§ What needs to be done
Would you please set down the lines of the data from the one containing "Task: Click the BAD BUNNY title" to the final line, exactly and only those?

===============

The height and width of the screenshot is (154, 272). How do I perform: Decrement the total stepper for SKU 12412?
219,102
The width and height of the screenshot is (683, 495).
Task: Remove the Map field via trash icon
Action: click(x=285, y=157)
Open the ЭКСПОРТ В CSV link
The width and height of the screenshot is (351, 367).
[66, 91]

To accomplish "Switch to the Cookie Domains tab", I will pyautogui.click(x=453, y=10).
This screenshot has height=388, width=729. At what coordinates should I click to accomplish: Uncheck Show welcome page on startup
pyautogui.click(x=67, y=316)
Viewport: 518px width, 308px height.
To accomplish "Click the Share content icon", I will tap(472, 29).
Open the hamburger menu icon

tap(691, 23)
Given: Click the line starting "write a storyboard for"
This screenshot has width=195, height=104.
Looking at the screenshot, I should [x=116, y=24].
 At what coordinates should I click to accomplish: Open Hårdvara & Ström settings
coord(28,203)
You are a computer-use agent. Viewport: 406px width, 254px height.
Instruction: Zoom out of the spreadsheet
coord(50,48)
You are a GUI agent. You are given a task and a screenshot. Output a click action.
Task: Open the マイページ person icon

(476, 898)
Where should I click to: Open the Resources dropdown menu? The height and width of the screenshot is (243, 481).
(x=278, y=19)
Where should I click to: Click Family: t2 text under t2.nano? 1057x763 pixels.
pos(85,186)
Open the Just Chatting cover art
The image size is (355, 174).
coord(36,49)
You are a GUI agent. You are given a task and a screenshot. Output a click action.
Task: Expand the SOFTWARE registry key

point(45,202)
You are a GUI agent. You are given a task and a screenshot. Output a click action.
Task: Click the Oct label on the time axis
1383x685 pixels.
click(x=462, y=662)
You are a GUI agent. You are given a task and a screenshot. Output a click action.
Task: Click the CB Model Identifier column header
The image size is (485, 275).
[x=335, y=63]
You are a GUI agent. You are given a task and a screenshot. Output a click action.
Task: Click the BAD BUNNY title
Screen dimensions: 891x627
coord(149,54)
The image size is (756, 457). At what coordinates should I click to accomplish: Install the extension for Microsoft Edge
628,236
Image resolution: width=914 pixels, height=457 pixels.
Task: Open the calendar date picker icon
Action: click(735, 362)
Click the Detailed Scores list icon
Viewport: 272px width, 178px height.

===============

§ Answer box
Task: Click the BAD BUNNY title
Screen dimensions: 891x627
coord(149,54)
The image size is (756, 457). At what coordinates should I click to accomplish: Install the extension for Microsoft Edge
628,236
Image resolution: width=914 pixels, height=457 pixels.
Task: Open the calendar date picker icon
Action: click(735, 362)
Click the Detailed Scores list icon
Viewport: 272px width, 178px height.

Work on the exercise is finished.